Sunday, April 02, 2006

I thought I had posted this on Thursday, but can't find it at the moment.
I am moving around this week and next. There will be a gap inIPEX when I am backin Exeter Friday 7th, so if this gets more muddled there may be some sorting out then.

-----------------------------------------

Reading the Guardian, looking for links to print. It is still the case that they don't write much about the print technology on which most of their publishing depends. But they do explain the context in which print has to operate. The Technology section today includes an interview with Eben Moglen, a lawyer working on an updated version of the General Public Licence (GPL) , used by free or open software such as Linux.

A new version is required now because of the transition to embedded software in digital devices. As envisaged by Moglen, "In the year 2006, the home is some real estate with appliances in it. In 2016, the home will be a digital entertainment and data processing network with real estate wrapped around it. The basic question then is: Who has the keys to your home? You or the people who deliver movies and pizza? The world they are thinking about is a world in which they have the keys to your home because the computers that constitute [your home's] entertainment and data processing network work for them, rather than for you."

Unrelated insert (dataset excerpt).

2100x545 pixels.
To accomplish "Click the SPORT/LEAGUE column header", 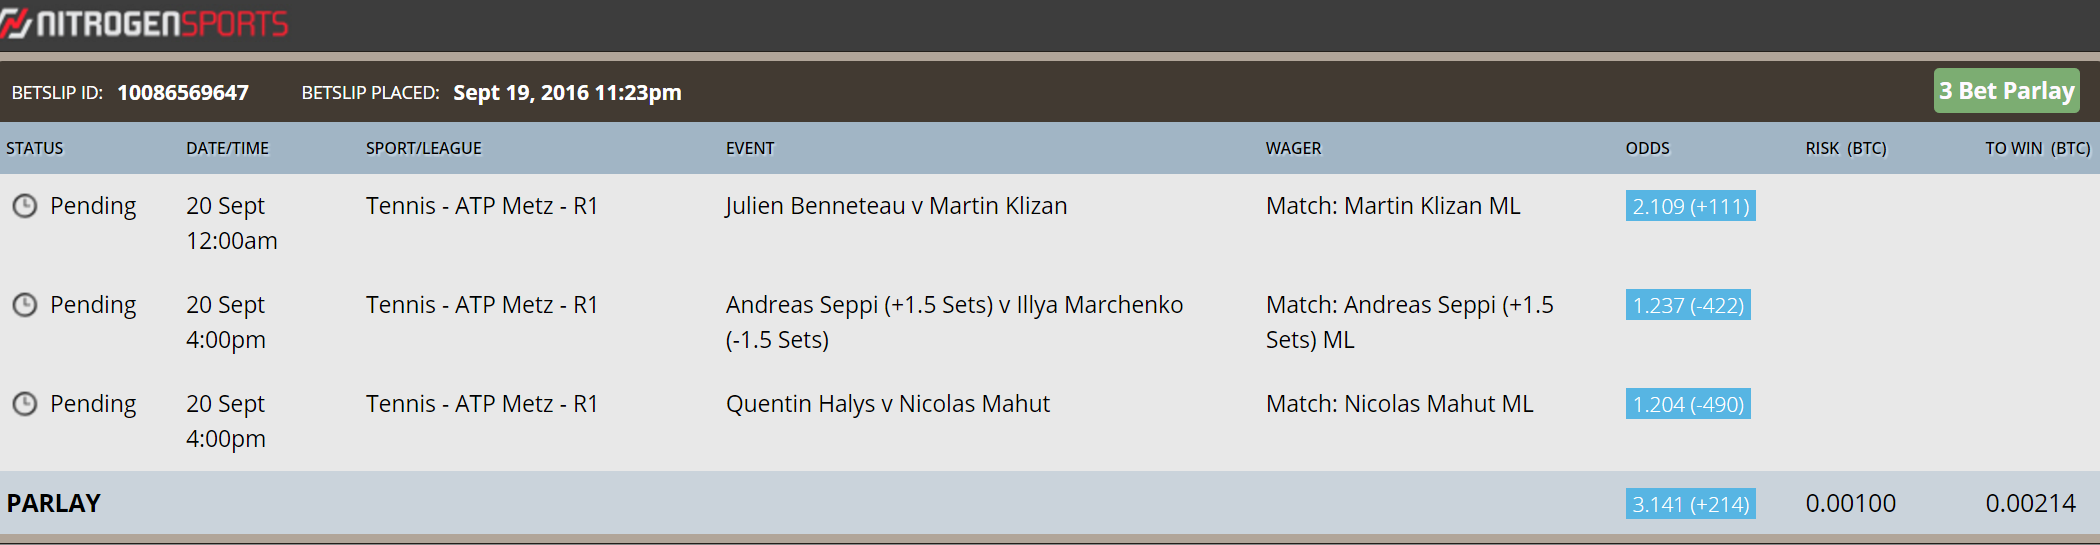I will click(423, 148).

Interviewer Glyn Moody explains that manufacturers of embedded systems have a strong incentive to play along, quoting Moglen: "What they want is a very robust, highly debugged, completely stable, omni-competent, zero dollars per unit software platform for agile manufacture of devices in the future." Only one meets all those requirements: GNU/Linux.

These digital devices with embedded software may include some form of book or means of reading text. There is talk about improved display described as e-paper. Interest in sound and video seems to be more immediate, however. Maybe a dedicated book equivalent will be rare though sound and video devices will be able to show pages as well, if only for a manual or instructions.

The discussion around 'web 2.0' seems to follow some of the expectations people have from the world of free and open source software. Sites such as Google or Amazon are included as examples of Web 2.0 although they are commercial in effect. There is an offer of free information that is available through interactivity. The result is personalised to an enquiry at enough speed to appear immediate.

Maybe print will never approach this, but the areas of most interest seem to be those that come close. The 'In the Balance' blog set up by Xerox for IPEX has so far looked at variable data printing and short runs of books as an example of digital printing.
Gail Nickel-Kailing, editor-in-chief, Graphic Communications World, has written about 'books on demand' and makes a claim about new forms of desktop production -"I’m waiting for the day when I can get one of those 3-D printers to put on my desk and 'print' all kinds of handy dandy gadgets. Won’t be long now!" More immediately and sticking to books, Jim Hamilton from InfoTrends qutes from a Wired article by Chris Anderson on the 'Long Tail', suggesting publishers concentrate on the backlist as much as a few hits. "It's clear to me that the 'Long Tail' thesis is applicable not only to on-demand books but also to web-to-print collaterals. Amazon.com is very much in the 'Long Tail' camp with their focus on selection. I'd be interested in knowing what others think about this theory and its application to printed material."

During the next couple of weeks there could be other examples of how print is seen in a web context.

And CIP4 will feature as a leading case study in open source.